The locally grown food movement now has strong roots in the Columbus dining scene, something that's important for the consumer, farmer and restaurateur.

The locally grown food movement now has strong roots in the Columbus dining scene, something that's important for the consumer, farmer and restaurateur.

Supporters say they like to keep their dollars in the region, establish personal relationships with growers and reduce the environmental impact when foods are transported from faraway places.

Oh, yeah, and the food tastes good.

While the relationship between farmer and consumer is improving, it's far from perfect.

Northstar Café, founded in 2004, was one of the early pioneers of the local slow-food society. Kevin Malhame, who opened the restaurant with his wife, Katy, said they've been working hard to establish relationships with as many local growers as possible.

The couple, who now own three Northstars and Third and Hollywood, maintains dozens of relationships with local farmers, getting turkey from Bowman Landes farm in New Carlisle and eggs from Green Field Farms in New Fredericksburg. Malhame estimates that roughly 25 percent of his ingredients come from Ohio soil – a high number, comparatively speaking, he said.

However, while procuring regional goods has "always been a very high priority," it's not the only consideration, he said.

"We're more concerned with how food is being produced than where it's being produced," he said.

Yet, it's not always easy for independent businesses to establish and maintain those connections, Malhame said.

"When you're working with a lot of different purveyors, (rather) than when you're working with one, it is challenging," he said.

Sometimes the products, understandably, just aren't available locally.

"We like to serve organic juice and we love to cook with olive oil and those are not Ohio agricultural products," Malhame said.

Several more organizations have formed to strengthen the relationships between farmers and the public. One is Local Matters, a nonprofit organization in downtown Columbus that focuses on education, access and engagement in the local food realm.

Michael Jones, executive director and co-founder of the organization, said community-supported agriculture, also known as a CSA, is an effective way of getting fresh food in the hands of local consumers. A CSA, in essence, is a direct-sales mechanism between farms and customers, who pay in advance and get a certain amount of produce every week.

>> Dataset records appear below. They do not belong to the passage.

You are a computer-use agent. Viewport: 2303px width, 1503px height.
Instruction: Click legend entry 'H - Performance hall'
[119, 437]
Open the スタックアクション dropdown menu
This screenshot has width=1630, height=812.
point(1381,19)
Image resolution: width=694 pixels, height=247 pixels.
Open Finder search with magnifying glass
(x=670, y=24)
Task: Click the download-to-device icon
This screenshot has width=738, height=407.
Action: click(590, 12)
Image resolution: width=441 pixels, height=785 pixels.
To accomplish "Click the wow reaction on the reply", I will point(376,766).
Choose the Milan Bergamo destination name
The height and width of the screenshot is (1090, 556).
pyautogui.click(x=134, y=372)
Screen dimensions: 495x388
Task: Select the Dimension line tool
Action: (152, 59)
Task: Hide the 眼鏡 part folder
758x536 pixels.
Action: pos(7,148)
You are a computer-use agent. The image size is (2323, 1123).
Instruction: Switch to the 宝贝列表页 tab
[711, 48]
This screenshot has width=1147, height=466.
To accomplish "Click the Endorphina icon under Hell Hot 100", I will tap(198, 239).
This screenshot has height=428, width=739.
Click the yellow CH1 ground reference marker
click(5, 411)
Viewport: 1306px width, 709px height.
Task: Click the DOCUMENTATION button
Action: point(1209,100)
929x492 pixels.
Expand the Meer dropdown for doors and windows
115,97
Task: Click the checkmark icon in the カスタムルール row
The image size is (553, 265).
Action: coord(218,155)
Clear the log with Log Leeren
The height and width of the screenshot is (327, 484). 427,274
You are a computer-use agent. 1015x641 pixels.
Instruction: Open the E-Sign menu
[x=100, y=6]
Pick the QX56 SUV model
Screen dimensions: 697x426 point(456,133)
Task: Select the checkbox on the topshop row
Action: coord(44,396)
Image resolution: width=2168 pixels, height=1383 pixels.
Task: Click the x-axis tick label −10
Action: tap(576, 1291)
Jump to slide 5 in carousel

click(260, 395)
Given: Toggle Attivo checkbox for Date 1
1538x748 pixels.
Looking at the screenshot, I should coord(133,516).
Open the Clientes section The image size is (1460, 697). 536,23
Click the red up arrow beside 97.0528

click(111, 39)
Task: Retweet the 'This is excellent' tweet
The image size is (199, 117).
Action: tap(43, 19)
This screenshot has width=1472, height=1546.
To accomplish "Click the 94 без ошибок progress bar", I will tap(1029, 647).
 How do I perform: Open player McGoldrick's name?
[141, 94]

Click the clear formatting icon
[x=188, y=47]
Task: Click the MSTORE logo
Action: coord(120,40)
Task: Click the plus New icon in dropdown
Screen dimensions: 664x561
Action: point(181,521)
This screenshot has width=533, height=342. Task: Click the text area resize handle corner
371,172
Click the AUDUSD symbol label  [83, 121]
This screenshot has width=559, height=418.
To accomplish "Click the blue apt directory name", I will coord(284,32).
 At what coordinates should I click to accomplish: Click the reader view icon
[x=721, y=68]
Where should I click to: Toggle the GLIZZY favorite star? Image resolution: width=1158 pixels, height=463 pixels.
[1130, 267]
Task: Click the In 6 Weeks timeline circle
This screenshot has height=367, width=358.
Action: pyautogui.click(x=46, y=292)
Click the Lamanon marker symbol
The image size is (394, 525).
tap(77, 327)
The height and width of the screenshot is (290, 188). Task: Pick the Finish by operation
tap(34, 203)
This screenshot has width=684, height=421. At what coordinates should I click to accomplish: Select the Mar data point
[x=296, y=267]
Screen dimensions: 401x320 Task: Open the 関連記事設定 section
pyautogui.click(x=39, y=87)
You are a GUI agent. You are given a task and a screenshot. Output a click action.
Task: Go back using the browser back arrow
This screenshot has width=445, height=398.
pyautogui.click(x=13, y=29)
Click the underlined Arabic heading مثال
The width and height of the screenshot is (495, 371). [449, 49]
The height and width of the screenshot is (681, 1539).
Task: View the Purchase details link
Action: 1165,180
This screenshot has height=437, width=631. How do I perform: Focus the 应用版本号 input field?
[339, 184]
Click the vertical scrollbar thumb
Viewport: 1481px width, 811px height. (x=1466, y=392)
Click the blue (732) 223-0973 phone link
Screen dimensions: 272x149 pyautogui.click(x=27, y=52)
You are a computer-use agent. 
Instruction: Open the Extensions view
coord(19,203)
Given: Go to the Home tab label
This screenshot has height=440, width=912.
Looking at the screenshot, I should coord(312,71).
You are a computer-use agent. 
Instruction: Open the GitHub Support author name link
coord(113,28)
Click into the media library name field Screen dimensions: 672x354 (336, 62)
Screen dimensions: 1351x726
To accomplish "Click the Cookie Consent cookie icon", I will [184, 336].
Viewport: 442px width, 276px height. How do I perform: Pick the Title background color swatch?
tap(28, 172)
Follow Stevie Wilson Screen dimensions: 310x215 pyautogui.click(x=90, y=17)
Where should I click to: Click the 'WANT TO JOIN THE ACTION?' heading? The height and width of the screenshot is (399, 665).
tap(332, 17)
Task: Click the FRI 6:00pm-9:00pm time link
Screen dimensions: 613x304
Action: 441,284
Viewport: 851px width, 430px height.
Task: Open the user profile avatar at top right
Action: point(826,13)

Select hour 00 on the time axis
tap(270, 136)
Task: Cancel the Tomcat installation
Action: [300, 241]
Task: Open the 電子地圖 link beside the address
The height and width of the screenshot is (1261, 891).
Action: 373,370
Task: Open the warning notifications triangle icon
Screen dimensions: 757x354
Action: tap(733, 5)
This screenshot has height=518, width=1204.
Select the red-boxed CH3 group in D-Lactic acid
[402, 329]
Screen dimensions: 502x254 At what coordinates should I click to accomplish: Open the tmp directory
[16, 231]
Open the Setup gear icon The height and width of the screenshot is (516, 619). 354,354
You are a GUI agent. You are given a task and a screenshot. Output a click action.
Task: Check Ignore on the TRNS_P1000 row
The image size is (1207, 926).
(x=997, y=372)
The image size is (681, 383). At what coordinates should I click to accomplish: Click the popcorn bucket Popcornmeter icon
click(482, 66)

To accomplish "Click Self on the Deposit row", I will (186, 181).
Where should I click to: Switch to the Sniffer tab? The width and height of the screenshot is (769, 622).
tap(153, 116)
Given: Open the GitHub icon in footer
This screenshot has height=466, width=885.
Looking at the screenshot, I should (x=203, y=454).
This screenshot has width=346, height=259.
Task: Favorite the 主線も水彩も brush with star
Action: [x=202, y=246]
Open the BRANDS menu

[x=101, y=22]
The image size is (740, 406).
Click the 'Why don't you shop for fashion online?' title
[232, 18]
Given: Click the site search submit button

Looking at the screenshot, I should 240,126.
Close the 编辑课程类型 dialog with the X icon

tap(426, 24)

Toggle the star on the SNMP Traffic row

"Certainly, one of the issues we all are working on right now is how do we increase the supply of local food?" said Jones, who also owns the Green Grocer in the North Market. "As the amount of local food increases, we're hoping other parts of the distribution system get better as a reflection of that."

Farmers markets are another important step in introducing independent growers to an important customer base. The Clintonville Farmers Market, for example, started in 2003 with six vendors and ran for six weeks. At the end of last year, the market had 76 producers over the season – about 50 spots open per day - and ran for 28 weeks.

"The Clintonville area community is a good match for a farmers market, market manager Laura Zimmerman said. "There's a lot of interest in local food a lot of support for local food."

Part of its success, Zimmerman said, has been programming, including education and special activities, and bringing in personalities, such as chefs, to the market.

"This year we will offer taste education again, putting customers in touch with heritage foods and endangered foods that are native to Ohio.
"We really are about making connections," she said. "You can find local food at local places but it's only at local places can you meet the farmers who grow your food."